** START OF Input data **
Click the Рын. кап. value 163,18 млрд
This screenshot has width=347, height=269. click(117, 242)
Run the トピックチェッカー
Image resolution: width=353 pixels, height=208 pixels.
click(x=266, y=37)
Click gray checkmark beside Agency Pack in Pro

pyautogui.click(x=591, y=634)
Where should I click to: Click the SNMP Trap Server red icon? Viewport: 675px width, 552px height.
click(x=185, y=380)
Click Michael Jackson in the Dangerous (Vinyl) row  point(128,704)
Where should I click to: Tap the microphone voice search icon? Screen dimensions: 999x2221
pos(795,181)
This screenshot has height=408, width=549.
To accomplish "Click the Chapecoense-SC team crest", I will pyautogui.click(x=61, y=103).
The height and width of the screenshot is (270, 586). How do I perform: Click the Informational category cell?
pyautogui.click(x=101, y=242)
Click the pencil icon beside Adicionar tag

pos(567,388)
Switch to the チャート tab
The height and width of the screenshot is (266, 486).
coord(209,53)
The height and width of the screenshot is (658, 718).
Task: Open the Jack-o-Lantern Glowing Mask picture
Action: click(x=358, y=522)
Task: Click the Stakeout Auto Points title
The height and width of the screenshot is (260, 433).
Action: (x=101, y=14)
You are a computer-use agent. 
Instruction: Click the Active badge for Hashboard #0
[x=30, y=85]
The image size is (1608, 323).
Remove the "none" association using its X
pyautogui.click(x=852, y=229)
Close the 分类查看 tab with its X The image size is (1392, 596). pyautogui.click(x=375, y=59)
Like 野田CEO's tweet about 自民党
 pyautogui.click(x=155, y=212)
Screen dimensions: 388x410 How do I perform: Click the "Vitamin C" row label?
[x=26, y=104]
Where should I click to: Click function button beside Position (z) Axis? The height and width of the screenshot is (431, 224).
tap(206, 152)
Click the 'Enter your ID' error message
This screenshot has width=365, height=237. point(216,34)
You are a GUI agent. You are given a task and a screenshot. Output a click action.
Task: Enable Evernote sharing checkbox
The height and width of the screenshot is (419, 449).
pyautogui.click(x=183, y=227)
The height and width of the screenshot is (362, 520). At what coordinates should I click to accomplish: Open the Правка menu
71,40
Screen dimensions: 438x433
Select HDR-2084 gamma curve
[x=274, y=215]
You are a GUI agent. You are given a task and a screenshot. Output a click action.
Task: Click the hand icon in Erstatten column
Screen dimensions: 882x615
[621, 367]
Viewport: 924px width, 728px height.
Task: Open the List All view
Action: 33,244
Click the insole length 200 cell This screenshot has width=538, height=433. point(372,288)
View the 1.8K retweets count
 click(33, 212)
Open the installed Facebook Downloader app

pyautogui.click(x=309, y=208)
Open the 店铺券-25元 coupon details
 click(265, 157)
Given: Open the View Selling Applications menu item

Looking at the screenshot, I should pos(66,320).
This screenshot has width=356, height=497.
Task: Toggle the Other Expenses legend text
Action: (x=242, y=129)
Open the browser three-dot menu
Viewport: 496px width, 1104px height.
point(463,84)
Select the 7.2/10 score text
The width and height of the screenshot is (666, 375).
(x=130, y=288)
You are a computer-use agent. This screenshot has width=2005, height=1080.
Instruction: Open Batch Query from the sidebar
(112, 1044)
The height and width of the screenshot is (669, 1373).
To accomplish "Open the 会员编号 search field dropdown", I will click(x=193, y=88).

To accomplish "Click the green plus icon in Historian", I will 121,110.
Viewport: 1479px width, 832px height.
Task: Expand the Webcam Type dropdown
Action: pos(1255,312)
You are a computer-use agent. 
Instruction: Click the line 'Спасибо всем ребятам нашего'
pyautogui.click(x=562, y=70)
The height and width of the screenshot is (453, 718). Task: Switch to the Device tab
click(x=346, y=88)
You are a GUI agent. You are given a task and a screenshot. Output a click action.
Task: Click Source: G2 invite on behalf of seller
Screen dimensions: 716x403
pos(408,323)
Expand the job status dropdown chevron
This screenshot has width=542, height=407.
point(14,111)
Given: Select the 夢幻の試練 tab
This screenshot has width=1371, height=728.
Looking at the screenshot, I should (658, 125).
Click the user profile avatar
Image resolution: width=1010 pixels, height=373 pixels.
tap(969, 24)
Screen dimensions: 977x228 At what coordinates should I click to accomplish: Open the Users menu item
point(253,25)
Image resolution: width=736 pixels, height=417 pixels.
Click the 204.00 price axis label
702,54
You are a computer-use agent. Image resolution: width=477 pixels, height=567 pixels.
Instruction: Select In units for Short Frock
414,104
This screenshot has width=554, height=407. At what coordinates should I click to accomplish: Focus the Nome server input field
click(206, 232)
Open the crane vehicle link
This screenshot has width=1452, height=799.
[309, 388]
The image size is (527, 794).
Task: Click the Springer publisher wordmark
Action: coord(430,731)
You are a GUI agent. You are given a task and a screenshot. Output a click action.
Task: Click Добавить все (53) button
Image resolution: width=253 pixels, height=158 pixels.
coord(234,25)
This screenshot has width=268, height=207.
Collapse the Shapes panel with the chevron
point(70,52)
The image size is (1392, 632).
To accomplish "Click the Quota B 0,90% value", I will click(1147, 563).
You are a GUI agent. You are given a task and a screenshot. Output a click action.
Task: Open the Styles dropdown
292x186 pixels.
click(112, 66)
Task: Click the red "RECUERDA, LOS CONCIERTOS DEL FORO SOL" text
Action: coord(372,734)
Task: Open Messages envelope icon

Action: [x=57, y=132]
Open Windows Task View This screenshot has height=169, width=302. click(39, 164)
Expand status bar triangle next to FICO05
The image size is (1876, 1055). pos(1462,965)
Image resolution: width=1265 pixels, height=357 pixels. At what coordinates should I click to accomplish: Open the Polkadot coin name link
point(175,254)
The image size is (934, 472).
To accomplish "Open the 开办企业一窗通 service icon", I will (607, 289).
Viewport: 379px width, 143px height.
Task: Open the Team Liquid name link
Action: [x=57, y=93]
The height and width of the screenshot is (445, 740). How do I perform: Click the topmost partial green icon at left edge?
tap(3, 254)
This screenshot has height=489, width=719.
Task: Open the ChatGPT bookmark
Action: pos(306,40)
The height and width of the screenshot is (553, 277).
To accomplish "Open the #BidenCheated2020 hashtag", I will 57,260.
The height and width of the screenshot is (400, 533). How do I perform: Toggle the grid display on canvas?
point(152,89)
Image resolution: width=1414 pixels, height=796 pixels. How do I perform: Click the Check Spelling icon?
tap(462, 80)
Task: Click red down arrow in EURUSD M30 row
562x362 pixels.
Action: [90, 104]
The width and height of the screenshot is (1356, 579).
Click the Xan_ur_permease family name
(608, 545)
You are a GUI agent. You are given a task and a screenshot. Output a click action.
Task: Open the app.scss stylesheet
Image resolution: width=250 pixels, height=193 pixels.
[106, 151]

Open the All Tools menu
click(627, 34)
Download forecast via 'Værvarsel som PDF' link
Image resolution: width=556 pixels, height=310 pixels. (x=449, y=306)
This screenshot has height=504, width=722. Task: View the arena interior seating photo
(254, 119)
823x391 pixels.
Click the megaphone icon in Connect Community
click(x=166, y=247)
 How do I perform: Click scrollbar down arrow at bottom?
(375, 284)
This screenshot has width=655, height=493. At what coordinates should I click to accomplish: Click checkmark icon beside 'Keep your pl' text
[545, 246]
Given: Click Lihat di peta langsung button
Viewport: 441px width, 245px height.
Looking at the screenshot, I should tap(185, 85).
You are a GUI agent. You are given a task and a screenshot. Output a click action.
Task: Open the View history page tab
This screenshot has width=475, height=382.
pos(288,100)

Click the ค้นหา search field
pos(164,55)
** END OF Input data **
Swap every "Where should I click to" in the records for "Where do I click to", and reproduce all the records with everything else unchanged.

» **Expected answer**
Click the Рын. кап. value 163,18 млрд
This screenshot has width=347, height=269. click(117, 242)
Run the トピックチェッカー
Image resolution: width=353 pixels, height=208 pixels.
click(x=266, y=37)
Click gray checkmark beside Agency Pack in Pro

pyautogui.click(x=591, y=634)
Where do I click to: Click the SNMP Trap Server red icon? Viewport: 675px width, 552px height.
click(x=185, y=380)
Click Michael Jackson in the Dangerous (Vinyl) row  point(128,704)
Where do I click to: Tap the microphone voice search icon? Screen dimensions: 999x2221
pos(795,181)
This screenshot has height=408, width=549.
To accomplish "Click the Chapecoense-SC team crest", I will pyautogui.click(x=61, y=103).
The height and width of the screenshot is (270, 586). How do I perform: Click the Informational category cell?
pyautogui.click(x=101, y=242)
Click the pencil icon beside Adicionar tag

pos(567,388)
Switch to the チャート tab
The height and width of the screenshot is (266, 486).
coord(209,53)
The height and width of the screenshot is (658, 718).
Task: Open the Jack-o-Lantern Glowing Mask picture
Action: click(x=358, y=522)
Task: Click the Stakeout Auto Points title
The height and width of the screenshot is (260, 433).
Action: (x=101, y=14)
You are a computer-use agent. 
Instruction: Click the Active badge for Hashboard #0
[x=30, y=85]
The image size is (1608, 323).
Remove the "none" association using its X
pyautogui.click(x=852, y=229)
Close the 分类查看 tab with its X The image size is (1392, 596). pyautogui.click(x=375, y=59)
Like 野田CEO's tweet about 自民党
 pyautogui.click(x=155, y=212)
Screen dimensions: 388x410 How do I perform: Click the "Vitamin C" row label?
[x=26, y=104]
Where do I click to: Click function button beside Position (z) Axis? The height and width of the screenshot is (431, 224).
tap(206, 152)
Click the 'Enter your ID' error message
This screenshot has width=365, height=237. point(216,34)
You are a GUI agent. You are given a task and a screenshot. Output a click action.
Task: Enable Evernote sharing checkbox
The height and width of the screenshot is (419, 449).
pyautogui.click(x=183, y=227)
The height and width of the screenshot is (362, 520). At what coordinates should I click to accomplish: Open the Правка menu
71,40
Screen dimensions: 438x433
Select HDR-2084 gamma curve
[x=274, y=215]
You are a GUI agent. You are given a task and a screenshot. Output a click action.
Task: Click the hand icon in Erstatten column
Screen dimensions: 882x615
[621, 367]
Viewport: 924px width, 728px height.
Task: Open the List All view
Action: 33,244
Click the insole length 200 cell This screenshot has width=538, height=433. point(372,288)
View the 1.8K retweets count
 click(33, 212)
Open the installed Facebook Downloader app

pyautogui.click(x=309, y=208)
Open the 店铺券-25元 coupon details
 click(265, 157)
Given: Open the View Selling Applications menu item

Looking at the screenshot, I should pos(66,320).
This screenshot has width=356, height=497.
Task: Toggle the Other Expenses legend text
Action: (x=242, y=129)
Open the browser three-dot menu
Viewport: 496px width, 1104px height.
point(463,84)
Select the 7.2/10 score text
The width and height of the screenshot is (666, 375).
(x=130, y=288)
You are a computer-use agent. This screenshot has width=2005, height=1080.
Instruction: Open Batch Query from the sidebar
(112, 1044)
The height and width of the screenshot is (669, 1373).
To accomplish "Open the 会员编号 search field dropdown", I will click(x=193, y=88).

To accomplish "Click the green plus icon in Historian", I will 121,110.
Viewport: 1479px width, 832px height.
Task: Expand the Webcam Type dropdown
Action: pos(1255,312)
You are a computer-use agent. 
Instruction: Click the line 'Спасибо всем ребятам нашего'
pyautogui.click(x=562, y=70)
The height and width of the screenshot is (453, 718). Task: Switch to the Device tab
click(x=346, y=88)
You are a GUI agent. You are given a task and a screenshot. Output a click action.
Task: Click Source: G2 invite on behalf of seller
Screen dimensions: 716x403
pos(408,323)
Expand the job status dropdown chevron
This screenshot has width=542, height=407.
point(14,111)
Given: Select the 夢幻の試練 tab
This screenshot has width=1371, height=728.
Looking at the screenshot, I should (658, 125).
Click the user profile avatar
Image resolution: width=1010 pixels, height=373 pixels.
tap(969, 24)
Screen dimensions: 977x228 At what coordinates should I click to accomplish: Open the Users menu item
point(253,25)
Image resolution: width=736 pixels, height=417 pixels.
Click the 204.00 price axis label
702,54
You are a computer-use agent. Image resolution: width=477 pixels, height=567 pixels.
Instruction: Select In units for Short Frock
414,104
This screenshot has width=554, height=407. At what coordinates should I click to accomplish: Focus the Nome server input field
click(206, 232)
Open the crane vehicle link
This screenshot has width=1452, height=799.
[309, 388]
The image size is (527, 794).
Task: Click the Springer publisher wordmark
Action: coord(430,731)
You are a GUI agent. You are given a task and a screenshot. Output a click action.
Task: Click Добавить все (53) button
Image resolution: width=253 pixels, height=158 pixels.
coord(234,25)
This screenshot has width=268, height=207.
Collapse the Shapes panel with the chevron
point(70,52)
The image size is (1392, 632).
To accomplish "Click the Quota B 0,90% value", I will click(1147, 563).
You are a GUI agent. You are given a task and a screenshot. Output a click action.
Task: Open the Styles dropdown
292x186 pixels.
click(112, 66)
Task: Click the red "RECUERDA, LOS CONCIERTOS DEL FORO SOL" text
Action: coord(372,734)
Task: Open Messages envelope icon

Action: [x=57, y=132]
Open Windows Task View This screenshot has height=169, width=302. click(39, 164)
Expand status bar triangle next to FICO05
The image size is (1876, 1055). pos(1462,965)
Image resolution: width=1265 pixels, height=357 pixels. At what coordinates should I click to accomplish: Open the Polkadot coin name link
point(175,254)
The image size is (934, 472).
To accomplish "Open the 开办企业一窗通 service icon", I will (607, 289).
Viewport: 379px width, 143px height.
Task: Open the Team Liquid name link
Action: [x=57, y=93]
The height and width of the screenshot is (445, 740). How do I perform: Click the topmost partial green icon at left edge?
tap(3, 254)
This screenshot has height=489, width=719.
Task: Open the ChatGPT bookmark
Action: pos(306,40)
The height and width of the screenshot is (553, 277).
To accomplish "Open the #BidenCheated2020 hashtag", I will 57,260.
The height and width of the screenshot is (400, 533). How do I perform: Toggle the grid display on canvas?
point(152,89)
Image resolution: width=1414 pixels, height=796 pixels. How do I perform: Click the Check Spelling icon?
tap(462, 80)
Task: Click red down arrow in EURUSD M30 row
562x362 pixels.
Action: [90, 104]
The width and height of the screenshot is (1356, 579).
Click the Xan_ur_permease family name
(608, 545)
You are a GUI agent. You are given a task and a screenshot. Output a click action.
Task: Open the app.scss stylesheet
Image resolution: width=250 pixels, height=193 pixels.
[106, 151]

Open the All Tools menu
click(627, 34)
Download forecast via 'Værvarsel som PDF' link
Image resolution: width=556 pixels, height=310 pixels. (x=449, y=306)
This screenshot has height=504, width=722. Task: View the arena interior seating photo
(254, 119)
823x391 pixels.
Click the megaphone icon in Connect Community
click(x=166, y=247)
 How do I perform: Click scrollbar down arrow at bottom?
(375, 284)
This screenshot has width=655, height=493. At what coordinates should I click to accomplish: Click checkmark icon beside 'Keep your pl' text
[545, 246]
Given: Click Lihat di peta langsung button
Viewport: 441px width, 245px height.
Looking at the screenshot, I should tap(185, 85).
You are a GUI agent. You are given a task and a screenshot. Output a click action.
Task: Open the View history page tab
This screenshot has width=475, height=382.
pos(288,100)

Click the ค้นหา search field
pos(164,55)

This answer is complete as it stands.